Eurovision Song Contest: All the 2022 grand final highlights
The announcement of today’s Eurovision winner was a huge moment - so how did Australia’s entry Sheldon Riley fare? WARNING: Spoilers.
WARNING: Spoilers for the 2022 Eurovision Song Contest ahead. Don’t read on if you’re planning to watch in prime-time tonight on SBS and don’t want to know what happens.
Banana-eating wolves, hand-washing anthems, last year’s winners making pointed reference to their “drug” controversy and a surprise upset for Australia’s entry - Eurovision 2022 had plenty of shocks.
Winners and losers
Pre-final favourites Ukraine scored a respectable 192 votes from the jury - which was then combined with an incredible 439 points from the public to put them in an unbeatable lead of 631 points.
There’s no doubt the Russian invasion of Ukraine played into that enormous public show of support, but thankfully, Ukraine also had a great song to back it up - the rap group Kalush Orchestra’s Stefania was one of the catchiest tunes of the night.
It does raise questions though about how and where next year’s Eurovision will take place, as the winning country usually plays host to the next event, and it’s hard to imagine wartorn Ukraine playing host to Eurovision 2023.
The UK’s Sam Ryder won the jury votes with his anthemic tune Space Man, which ended up finishing second. It’s an incredible turnaround for a country that has been a Eurovision laughing stock in recent years - the UK haven’t placed in the top 10 since 2009, and regularly come dead last (including the past two years in a row). From dead last with zero points last year, to second place today - how’s that for a Eurovision success story.
While nobody suffered the humiliation of scoring zero points this year, poor Germany came last with just six points - France and Iceland rounding out the bottom three.
How Australia fared
Former The Voice contestant Sheldon Riley certainly had one of the night’s most dramatic performances, complementing his soaring ballad with costume and staging that were tailor-made for Eurovision audiences: Feathers, dry ice and a glittery mask that he finally removed for the song’s big key change.
And the longtime Eurovision fan seemed genuinely overwhelmed as he finished: “Thank you so much Eurovision – anything is possible!”

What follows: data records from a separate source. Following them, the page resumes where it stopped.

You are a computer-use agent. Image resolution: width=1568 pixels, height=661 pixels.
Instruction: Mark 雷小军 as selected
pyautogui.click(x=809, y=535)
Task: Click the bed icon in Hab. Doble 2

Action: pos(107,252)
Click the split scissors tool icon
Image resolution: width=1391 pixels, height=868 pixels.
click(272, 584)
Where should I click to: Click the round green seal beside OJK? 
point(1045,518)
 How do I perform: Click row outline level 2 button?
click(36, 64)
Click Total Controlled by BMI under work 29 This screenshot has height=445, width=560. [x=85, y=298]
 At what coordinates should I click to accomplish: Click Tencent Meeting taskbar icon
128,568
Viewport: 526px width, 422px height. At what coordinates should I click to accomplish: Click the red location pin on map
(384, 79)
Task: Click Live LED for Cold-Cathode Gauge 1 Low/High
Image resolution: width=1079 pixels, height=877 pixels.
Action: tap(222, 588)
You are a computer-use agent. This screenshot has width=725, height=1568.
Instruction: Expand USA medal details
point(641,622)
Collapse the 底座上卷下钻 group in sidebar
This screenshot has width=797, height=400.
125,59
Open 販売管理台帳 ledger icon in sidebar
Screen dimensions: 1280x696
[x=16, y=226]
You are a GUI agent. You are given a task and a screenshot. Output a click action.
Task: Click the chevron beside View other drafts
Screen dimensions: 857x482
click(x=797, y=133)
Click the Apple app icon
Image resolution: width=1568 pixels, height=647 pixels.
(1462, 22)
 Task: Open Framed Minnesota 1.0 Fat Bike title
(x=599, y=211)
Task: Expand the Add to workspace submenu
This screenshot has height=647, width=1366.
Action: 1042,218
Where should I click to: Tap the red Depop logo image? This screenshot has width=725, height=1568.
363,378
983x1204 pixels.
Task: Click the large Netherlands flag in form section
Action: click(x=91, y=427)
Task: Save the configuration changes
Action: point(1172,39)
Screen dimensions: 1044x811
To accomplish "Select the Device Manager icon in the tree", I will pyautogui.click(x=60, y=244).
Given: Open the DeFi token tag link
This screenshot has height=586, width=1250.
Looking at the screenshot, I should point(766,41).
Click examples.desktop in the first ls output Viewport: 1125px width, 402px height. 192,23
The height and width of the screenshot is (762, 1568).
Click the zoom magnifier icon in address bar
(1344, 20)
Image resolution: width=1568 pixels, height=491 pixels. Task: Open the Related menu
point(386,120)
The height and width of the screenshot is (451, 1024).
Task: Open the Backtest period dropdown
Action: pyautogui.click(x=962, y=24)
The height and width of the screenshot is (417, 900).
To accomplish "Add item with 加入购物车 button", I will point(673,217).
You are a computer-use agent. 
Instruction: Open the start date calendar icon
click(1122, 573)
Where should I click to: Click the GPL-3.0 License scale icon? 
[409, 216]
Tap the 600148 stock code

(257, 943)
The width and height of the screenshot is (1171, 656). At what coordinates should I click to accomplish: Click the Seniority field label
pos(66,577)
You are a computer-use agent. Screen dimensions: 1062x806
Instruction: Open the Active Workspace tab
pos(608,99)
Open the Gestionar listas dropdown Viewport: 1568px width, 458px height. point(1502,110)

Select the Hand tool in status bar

In the end, it was a very mixed result: Sheldon scored 123 votes from the jury, but got a brutal score of just 2 points from the public vote. That’s Australia’s worst result in the public vote since we entered the competition.
That combined score of 125 saw him place 15th out of 25 - better than last year when Australia didn’t make it past the semi-finals, but still only the second time at the grand final when we haven’t placed in the top 10.
The best moments...
Spain sent a sultry pop diva named Chanel with a song – Slo Mo – that was originally penned for Jennifer Lopez. She earned some of the night’s biggest cheers with a performance that was oh so Eurovision: dance breaks, hair flips, costume reveals. And all with the sort of song you can imagine hearing on radio for months to come - it placed a very deserving third.
France – historically fond of sending a chanteuse with a big ballad and an even bigger dress – this year sent Alvan and Ahez with the pulsating electro number Feltonn, sung in Breton, a Celtic language spoken in the Brittany region. Pounding synths, Xena yodels – it went off. Bizarrely, it came second last.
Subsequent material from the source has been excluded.